▶ **What you should do**
Report all lines of the records that contain "computer".

▶ **The data**
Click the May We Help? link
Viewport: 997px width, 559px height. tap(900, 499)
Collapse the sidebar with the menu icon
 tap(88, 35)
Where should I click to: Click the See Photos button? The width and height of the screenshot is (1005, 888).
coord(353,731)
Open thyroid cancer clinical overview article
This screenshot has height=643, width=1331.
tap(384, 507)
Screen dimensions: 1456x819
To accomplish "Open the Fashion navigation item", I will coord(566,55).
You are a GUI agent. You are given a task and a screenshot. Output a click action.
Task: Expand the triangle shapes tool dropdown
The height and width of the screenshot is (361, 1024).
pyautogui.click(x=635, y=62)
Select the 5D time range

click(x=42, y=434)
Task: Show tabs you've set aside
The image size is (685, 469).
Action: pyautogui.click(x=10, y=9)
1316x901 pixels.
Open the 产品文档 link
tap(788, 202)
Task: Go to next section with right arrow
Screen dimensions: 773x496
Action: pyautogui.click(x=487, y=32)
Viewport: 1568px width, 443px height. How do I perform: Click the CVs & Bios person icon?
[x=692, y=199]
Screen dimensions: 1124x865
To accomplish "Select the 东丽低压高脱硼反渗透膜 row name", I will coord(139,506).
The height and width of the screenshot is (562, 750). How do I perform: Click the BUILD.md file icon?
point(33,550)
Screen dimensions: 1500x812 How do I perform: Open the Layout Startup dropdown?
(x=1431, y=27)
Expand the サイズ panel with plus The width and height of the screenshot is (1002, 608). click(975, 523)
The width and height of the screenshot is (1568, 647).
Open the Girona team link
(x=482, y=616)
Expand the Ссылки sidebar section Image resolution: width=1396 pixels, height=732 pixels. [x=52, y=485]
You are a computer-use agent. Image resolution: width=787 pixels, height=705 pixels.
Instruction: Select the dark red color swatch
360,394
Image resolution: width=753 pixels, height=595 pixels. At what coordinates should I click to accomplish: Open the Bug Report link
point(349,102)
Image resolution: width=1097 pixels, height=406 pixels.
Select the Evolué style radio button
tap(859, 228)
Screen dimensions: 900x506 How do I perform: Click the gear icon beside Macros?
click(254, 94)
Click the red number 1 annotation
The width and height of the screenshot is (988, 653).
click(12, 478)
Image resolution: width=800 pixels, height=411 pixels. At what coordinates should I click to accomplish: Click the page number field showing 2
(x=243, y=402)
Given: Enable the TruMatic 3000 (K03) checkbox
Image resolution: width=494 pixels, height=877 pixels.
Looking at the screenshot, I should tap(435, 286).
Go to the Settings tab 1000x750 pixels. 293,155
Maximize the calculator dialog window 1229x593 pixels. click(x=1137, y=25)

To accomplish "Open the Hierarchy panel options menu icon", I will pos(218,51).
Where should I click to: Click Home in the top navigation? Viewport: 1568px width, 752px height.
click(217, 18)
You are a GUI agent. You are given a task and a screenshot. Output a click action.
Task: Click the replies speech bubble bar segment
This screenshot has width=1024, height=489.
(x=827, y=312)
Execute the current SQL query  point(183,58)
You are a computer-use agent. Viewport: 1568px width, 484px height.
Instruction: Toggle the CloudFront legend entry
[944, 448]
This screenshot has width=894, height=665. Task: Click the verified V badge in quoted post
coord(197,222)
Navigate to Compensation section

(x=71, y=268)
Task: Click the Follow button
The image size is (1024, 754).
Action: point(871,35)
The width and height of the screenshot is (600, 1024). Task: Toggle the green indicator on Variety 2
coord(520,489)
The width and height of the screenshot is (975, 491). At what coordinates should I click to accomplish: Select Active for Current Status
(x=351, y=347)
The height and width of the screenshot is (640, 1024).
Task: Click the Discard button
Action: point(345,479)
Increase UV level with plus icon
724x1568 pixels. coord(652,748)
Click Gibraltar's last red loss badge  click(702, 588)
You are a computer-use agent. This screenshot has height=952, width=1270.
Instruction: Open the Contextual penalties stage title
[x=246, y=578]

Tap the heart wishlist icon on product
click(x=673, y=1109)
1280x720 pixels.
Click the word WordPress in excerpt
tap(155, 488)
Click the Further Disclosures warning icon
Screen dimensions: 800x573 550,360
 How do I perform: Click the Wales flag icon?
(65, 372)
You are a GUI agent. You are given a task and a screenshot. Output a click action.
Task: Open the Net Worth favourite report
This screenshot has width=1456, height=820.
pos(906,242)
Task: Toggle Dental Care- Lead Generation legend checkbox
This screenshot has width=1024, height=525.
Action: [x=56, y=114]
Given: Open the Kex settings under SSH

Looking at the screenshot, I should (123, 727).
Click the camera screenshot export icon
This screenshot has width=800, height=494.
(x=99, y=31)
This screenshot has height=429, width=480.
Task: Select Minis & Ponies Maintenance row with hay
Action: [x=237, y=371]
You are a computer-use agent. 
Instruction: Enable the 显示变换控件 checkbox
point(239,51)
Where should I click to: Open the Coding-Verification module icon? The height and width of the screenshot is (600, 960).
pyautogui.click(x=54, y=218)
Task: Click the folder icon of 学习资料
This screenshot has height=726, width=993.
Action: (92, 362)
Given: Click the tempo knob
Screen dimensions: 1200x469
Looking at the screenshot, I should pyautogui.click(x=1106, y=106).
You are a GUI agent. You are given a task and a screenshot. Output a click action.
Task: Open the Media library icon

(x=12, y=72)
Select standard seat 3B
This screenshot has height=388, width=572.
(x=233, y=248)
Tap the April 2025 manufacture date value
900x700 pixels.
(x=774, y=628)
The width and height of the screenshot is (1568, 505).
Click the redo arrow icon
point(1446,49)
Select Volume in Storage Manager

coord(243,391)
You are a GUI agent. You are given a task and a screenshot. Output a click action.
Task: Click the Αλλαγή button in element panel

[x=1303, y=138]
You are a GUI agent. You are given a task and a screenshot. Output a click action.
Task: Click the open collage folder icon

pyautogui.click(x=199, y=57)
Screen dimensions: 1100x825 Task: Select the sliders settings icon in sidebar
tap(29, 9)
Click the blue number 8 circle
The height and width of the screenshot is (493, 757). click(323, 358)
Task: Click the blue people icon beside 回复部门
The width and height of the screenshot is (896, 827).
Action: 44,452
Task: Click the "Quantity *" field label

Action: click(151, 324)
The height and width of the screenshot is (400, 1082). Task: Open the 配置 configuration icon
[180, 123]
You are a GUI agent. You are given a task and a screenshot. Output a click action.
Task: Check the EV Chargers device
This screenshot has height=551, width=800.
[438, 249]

▶ **Result below**
You are a computer-use agent. Image resolution: width=787 pixels, height=705 pixels.
You are a computer-use agent. Viewport: 1568px width, 484px height.
You are a computer-use agent. This screenshot has height=952, width=1270.
You are a computer-use agent. 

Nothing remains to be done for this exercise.